Foreign critics see duplicity

A Chinese analyst says U.S. pushes human rights while acting in secret.

Revelations about CIA mistreatment of captive terrorism suspects spurred worldwide revulsion Tuesday and provided ammunition to foreign critics who accuse the United States of a double standard on human rights at home and abroad.

Advance word of the report's graphic accounts of degrading and painful "enhanced interrogation techniques" prompted the U.S. government to warn its diplomatic and military personnel around the world to be on guard for violent anti-American backlashes.

The report and the damning details revealed by Senate Intelligence Committee Chairwoman Dianne Feinstein (D., Calif.) on the floor of the Senate were received by friendly and hostile nations alike as validation of their criticism of the George W. Bush administration's secret detention and interrogation programs after the 9/11 attacks.

"This will have a very negative impact on the image of the United States," Teng Jianqun, director of the Center for Arms Control at the China Institute of International Studies, told state-run CCTV. He said U.S. officials seek to present themselves as "the big boys on human-rights affairs in the international community," publishing evaluations of other countries' behavior while clandestinely engaging in "notorious" actions of their own.

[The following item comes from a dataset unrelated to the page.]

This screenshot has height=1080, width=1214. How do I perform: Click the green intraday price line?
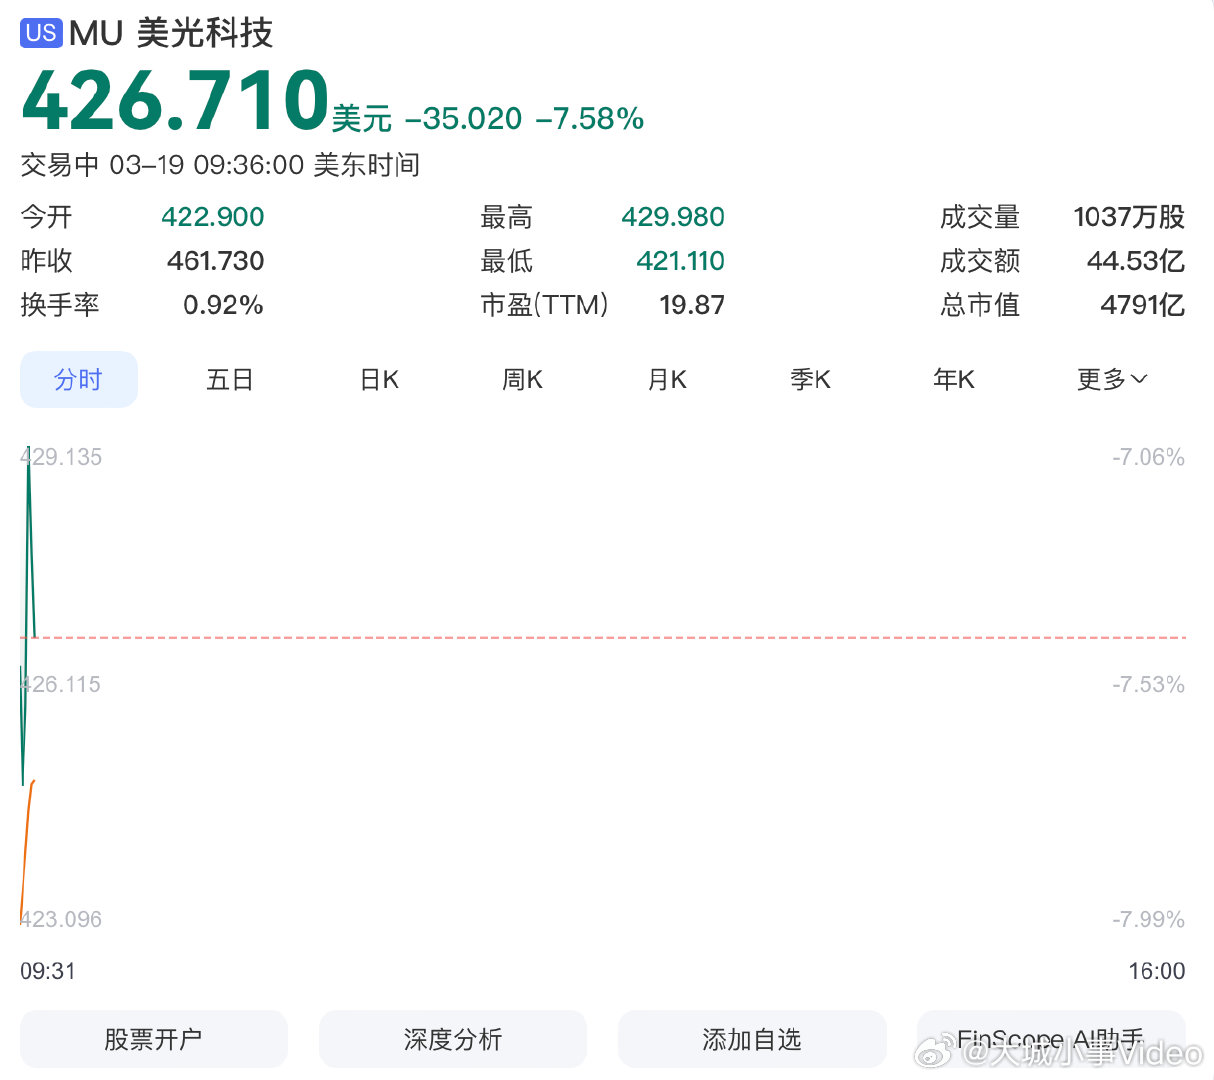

Teng described release of the report as evidence of the "struggle between the two parties" after Democrats lost control of the Senate in last month's midterm elections and "tried to gain something" by releasing the report on CIA excesses committed during the eight-year tenure of the Republican Bush.

No high-ranking political leaders in China or Russia were known to have commented on the reported CIA excesses, hewing to their defensive posture that human rights are domestic matters and other countries shouldn't interfere.

But state-run media in both countries reported in detail on the brutal methods used by CIA interrogators in what the report said were vain efforts to elicit information on pending terror plots.

"Interrogation techniques used against terror suspects by the U.S. Central Intelligence Agency were brutal and far worse than the agency presented to policy makers and the American public," Russia's Sputnik news agency said in its report.

Global human-rights advocates called for charges to be brought against the American architects and perpetrators of the interrogation tactics that President Obama called "contrary to our values."

At the United Nations human-rights agency in Geneva, on the eve of International Human Rights Day, the world body welcomed the "belated" publication on findings of the Senate investigation into "the crimes of torture and enforced disappearance of terrorist suspects by the Bush-era CIA."